Re-forwarding in `backward` cause higher GPU memory usage than expected

In PyTorch, I have used saved_for_backward to save the input tensors of certain layers before running the forward of those layers in torch.no_grad mode. My point is to recompute the intermediate data during the backward of torch.autograd.Function without any memory leak and predict the GPU memory usage during backward in a layer-by-layer manner. However, I observed that the GPU memory usage by torch.cuda.memory_allcoated is much higher than I expected. What should be the cause? Or maybe someone could introduce me to the “formal” way of getting the GPU memory usage during the backward of torch.autograd.Function in a layer-by-layer manner? I also tried using APIs like register_full_backward_hook but it made the situation even worse in that the result is much higher than my current method. (according to a recent issue from GitHub Issues of PyTorch, it seems that PyTorch memory leaks when self is used inside these hooks.)

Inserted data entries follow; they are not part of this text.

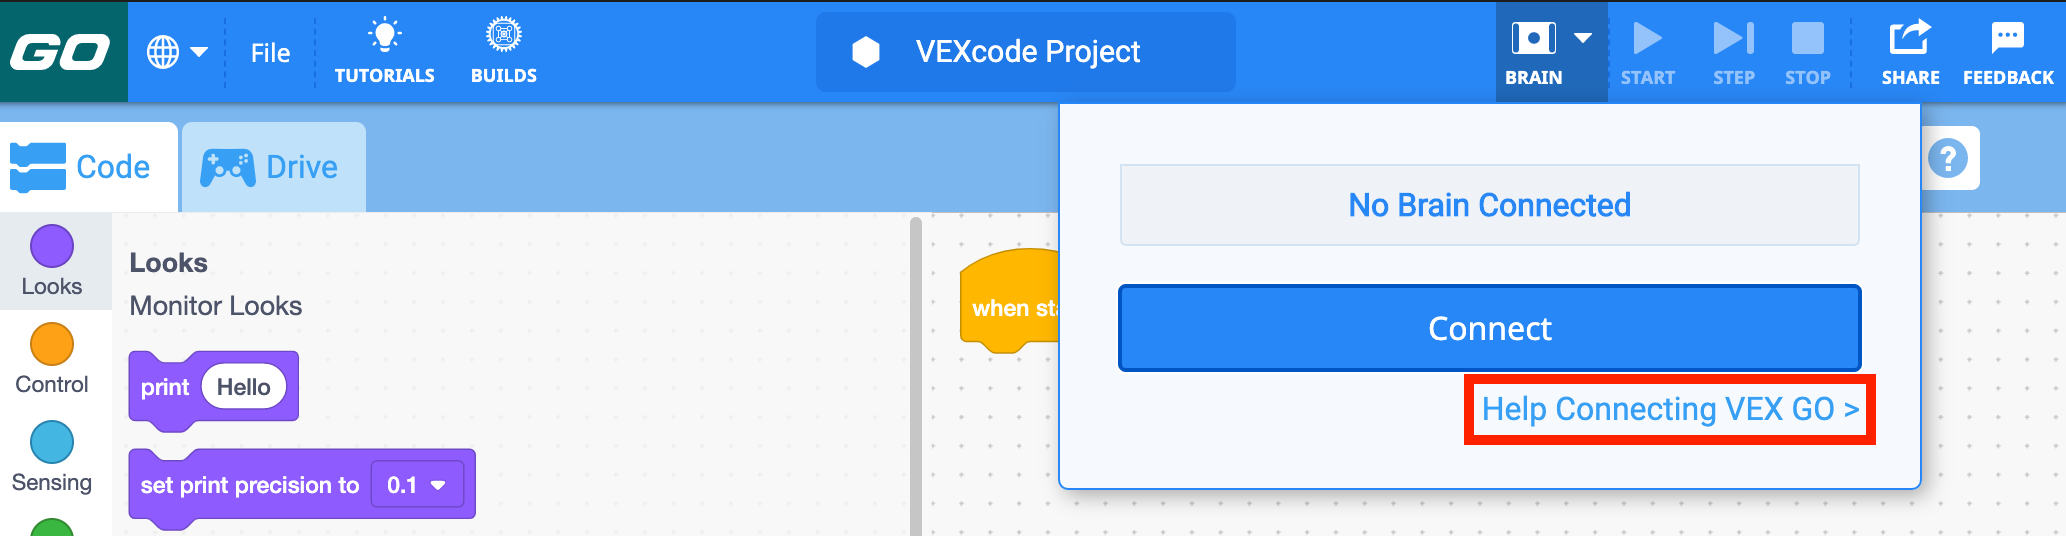Step through the project
The image size is (2066, 536).
pos(1733,53)
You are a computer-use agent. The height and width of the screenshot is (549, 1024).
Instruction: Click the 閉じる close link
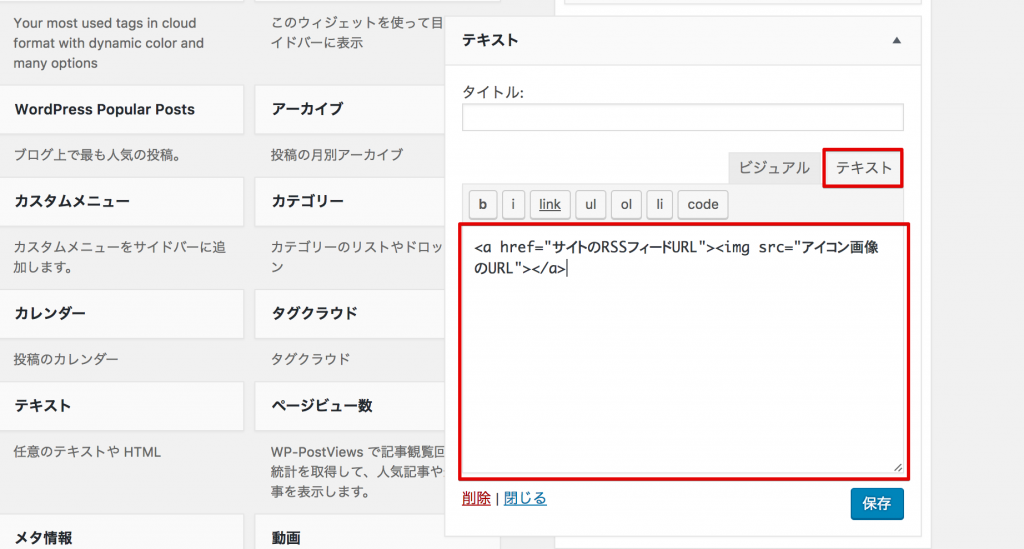tap(525, 499)
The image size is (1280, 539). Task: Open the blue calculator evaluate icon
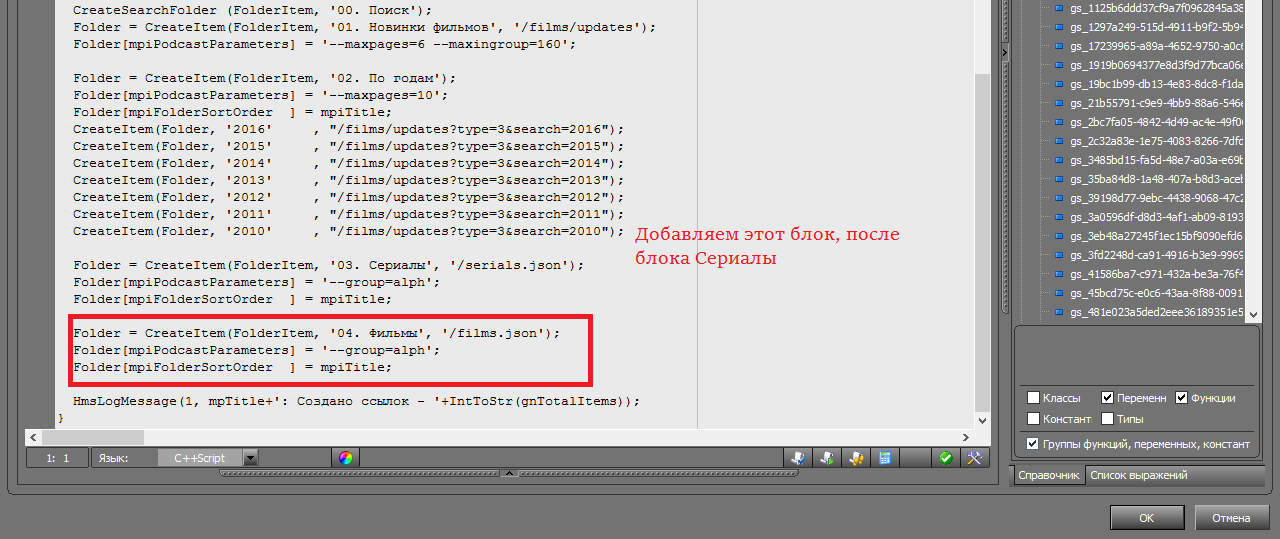(x=885, y=458)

class CheckpointFunction(torch.autograd.Function):
    @staticmethod
    def forward(ctx, run_function, length, *args):
        ctx.run_function = run_function
        ctx.length = length
        ctx.save_for_backward(*args)
        with torch.no_grad():
            output_tensors = ctx.run_function(*args[:length])
        return output_tensors

    @staticmethod
    def backward(ctx, *output_grads):
        input_tensors = ctx.saved_tensors[:ctx.length]
        input_params = list(ctx.saved_tensors[ctx.length:])
        input_tensors = [x.detach().requires_grad_(True) for x in input_tensors]
        with torch.enable_grad():
            output_tensors = ctx.run_function(*input_tensors)

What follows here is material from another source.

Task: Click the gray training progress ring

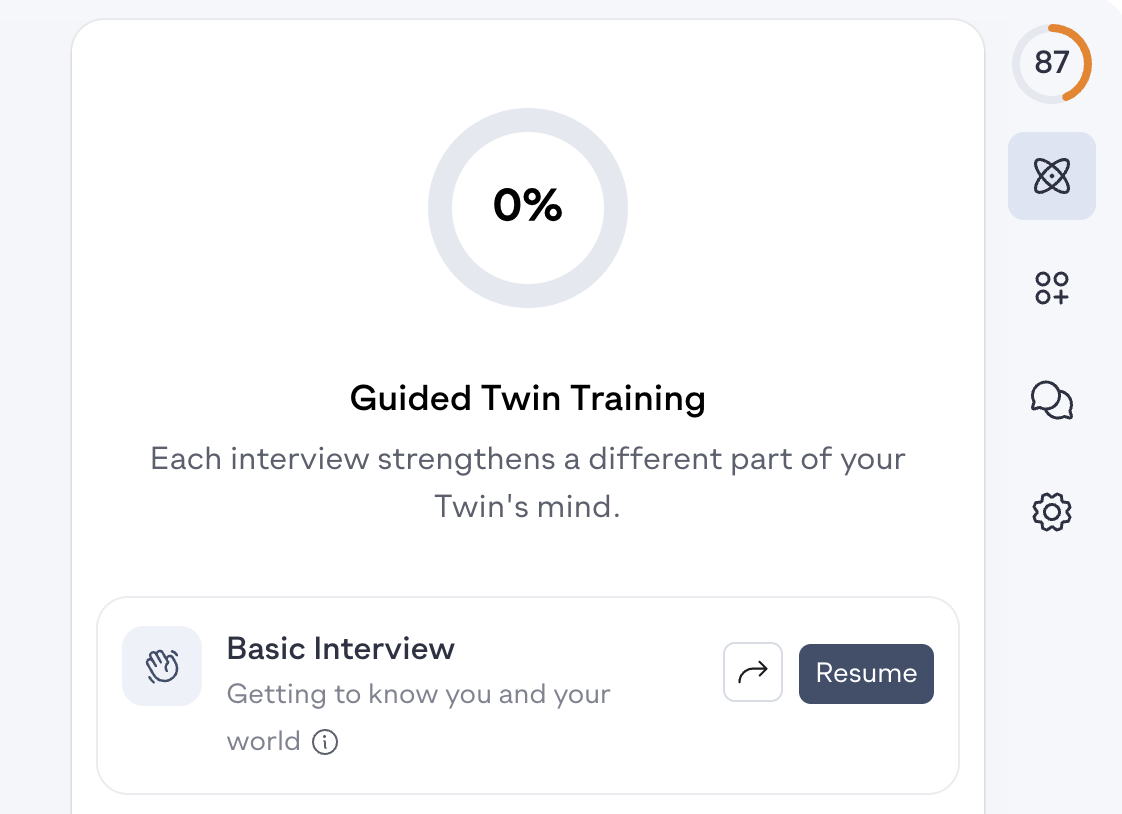Action: (440, 208)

        input_grads = torch.autograd.grad(
            output_tensors,
            input_tensors + input_params,
            output_grads,
            allow_unused=False,
        )
        input_grads = (None,)*ctx.length + input_grads[ctx.length:]

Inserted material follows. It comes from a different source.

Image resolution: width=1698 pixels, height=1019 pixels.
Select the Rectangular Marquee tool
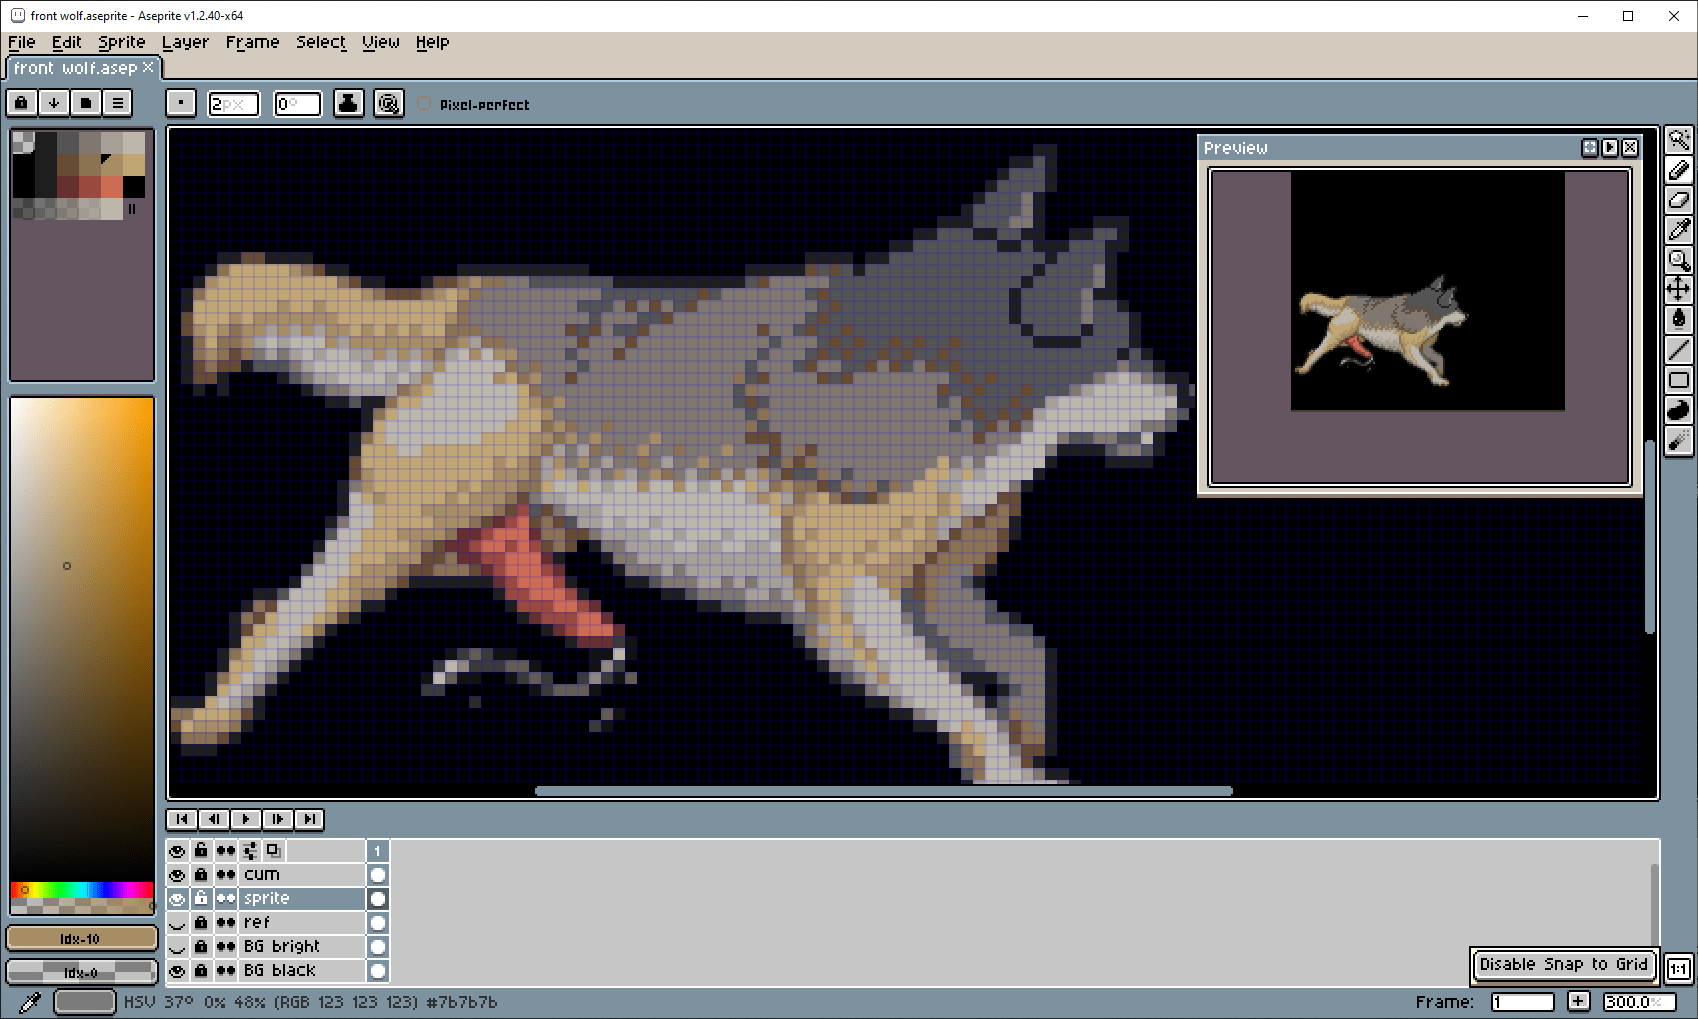pyautogui.click(x=1679, y=140)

        del output_tensors
        if ctx.run_function.is_enabled_logging():
            gc.collect()
            torch.cuda.empty_cache()
            torch.cuda.synchronize()
            print(
                '## VGG, segment re-forward, torch.cuda.memory_allocated(): {}MB'
                .format(torch.cuda.memory_allocated()/(1024*1024))
            )

        return (None, None) + input_grads

It is a bit difficult to understand the problem without a runnable example that illustrates how you are not getting the expected result. Is the problem that the observed memory is higher than expected?

I could not tell how many/what types of layers are being checkpointed by your function, but note that if you are only checkpointing a single layer, then there would not be any expected memory savings as you have already saved all of the “intermediate” results via save_for_backward.